**Screenshot grounding data**
[Start of Attachment]

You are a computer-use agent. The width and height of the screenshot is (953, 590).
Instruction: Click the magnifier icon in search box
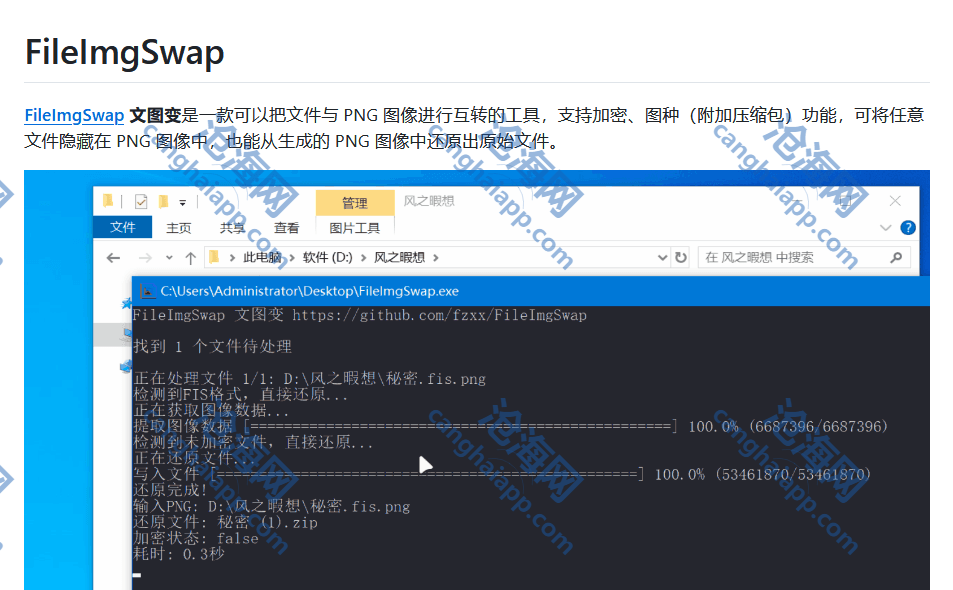[896, 258]
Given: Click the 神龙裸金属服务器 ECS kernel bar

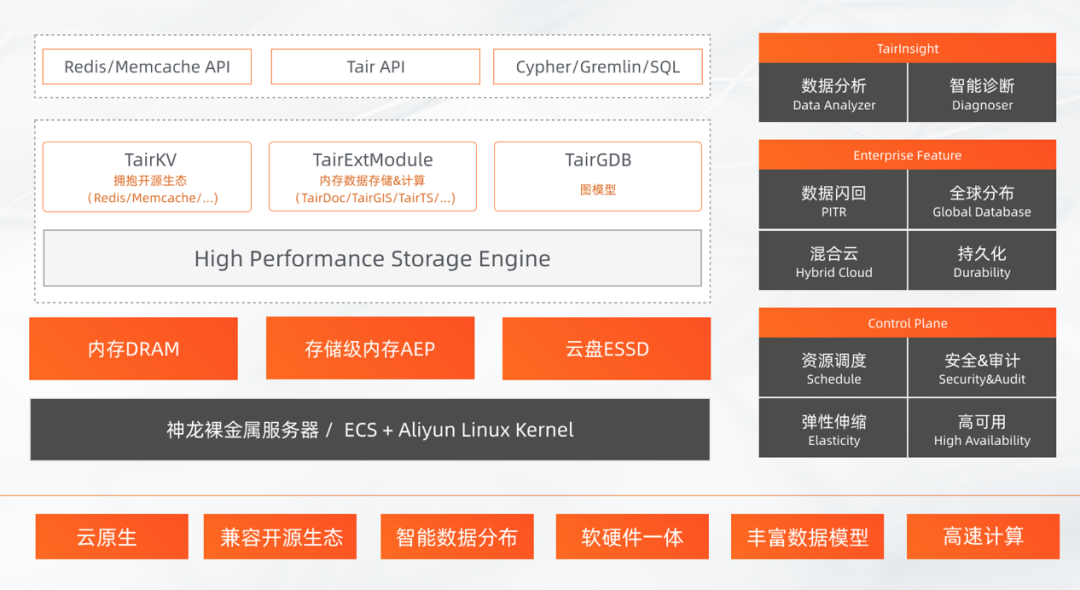Looking at the screenshot, I should (x=370, y=430).
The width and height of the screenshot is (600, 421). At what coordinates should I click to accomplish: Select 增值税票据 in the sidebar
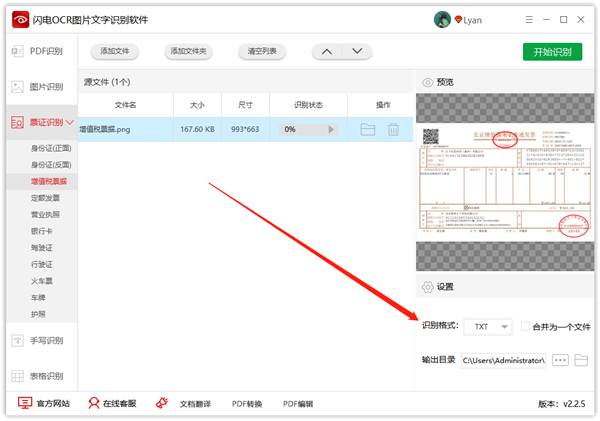pos(49,181)
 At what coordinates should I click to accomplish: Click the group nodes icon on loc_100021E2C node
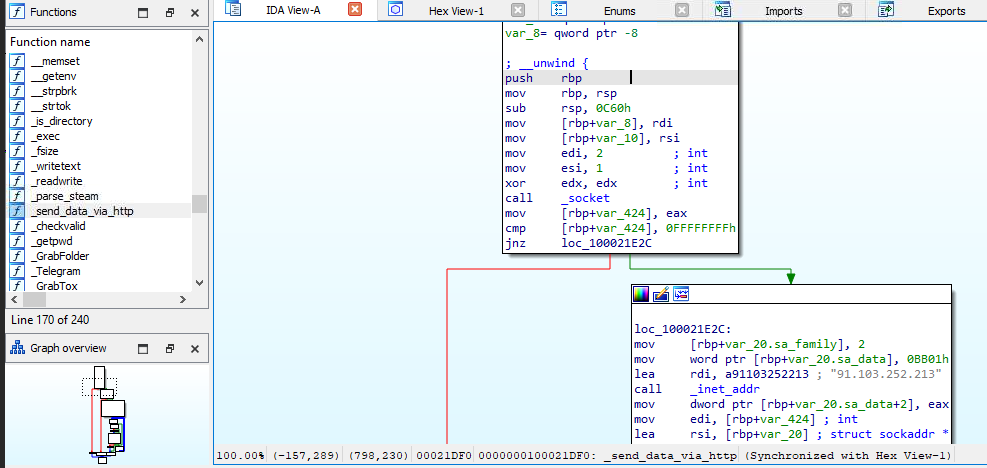[680, 294]
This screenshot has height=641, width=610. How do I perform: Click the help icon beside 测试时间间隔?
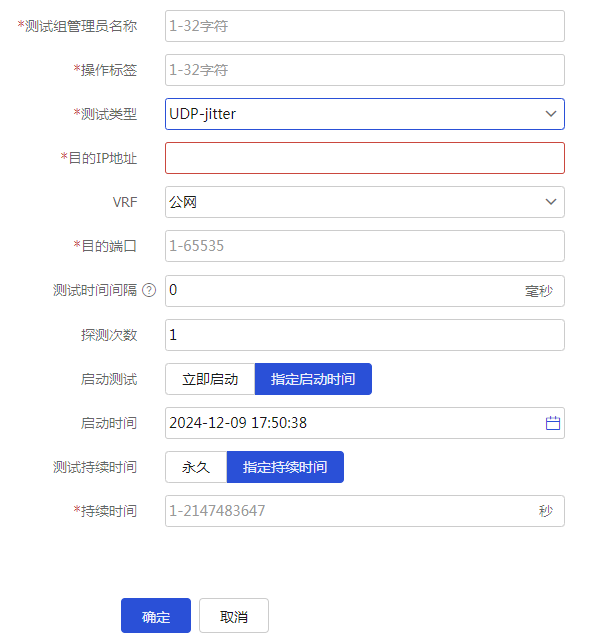[x=149, y=290]
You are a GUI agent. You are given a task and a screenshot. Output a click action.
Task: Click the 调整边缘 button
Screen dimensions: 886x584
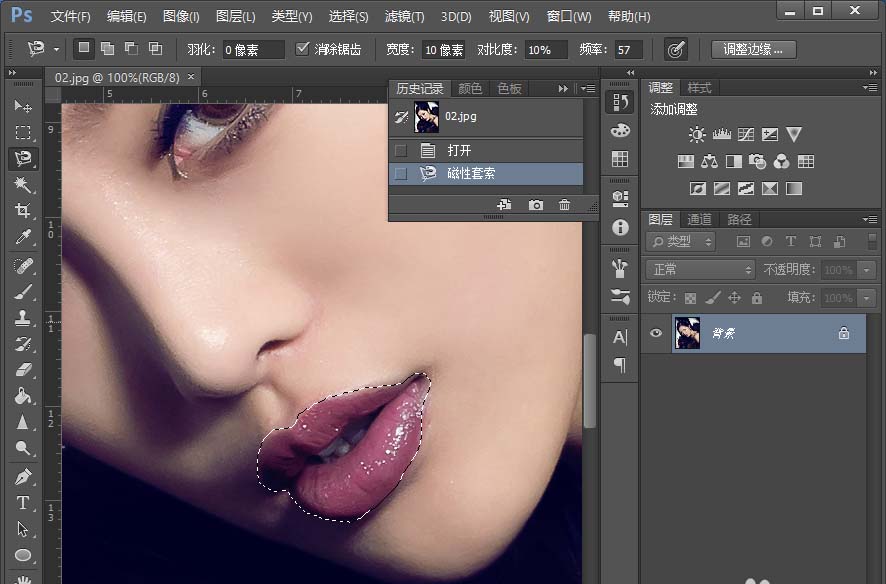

[End of Attachment]

**THE PROBLEM**
Return the records verbatim, minus pictures.

**SOLVED PROBLEM**
You are a computer-use agent. The width and height of the screenshot is (953, 590).
Instruction: Click the magnifier icon in search box
[896, 258]
Given: Click the 神龙裸金属服务器 ECS kernel bar

Looking at the screenshot, I should (x=370, y=430).
The width and height of the screenshot is (600, 421). At what coordinates should I click to accomplish: Select 增值税票据 in the sidebar
pos(49,181)
 At what coordinates should I click to accomplish: Click the group nodes icon on loc_100021E2C node
[680, 294]
This screenshot has height=641, width=610. How do I perform: Click the help icon beside 测试时间间隔?
[x=149, y=290]
You are a GUI agent. You are given a task and a screenshot. Output a click action.
Task: Click the 调整边缘 button
Screen dimensions: 886x584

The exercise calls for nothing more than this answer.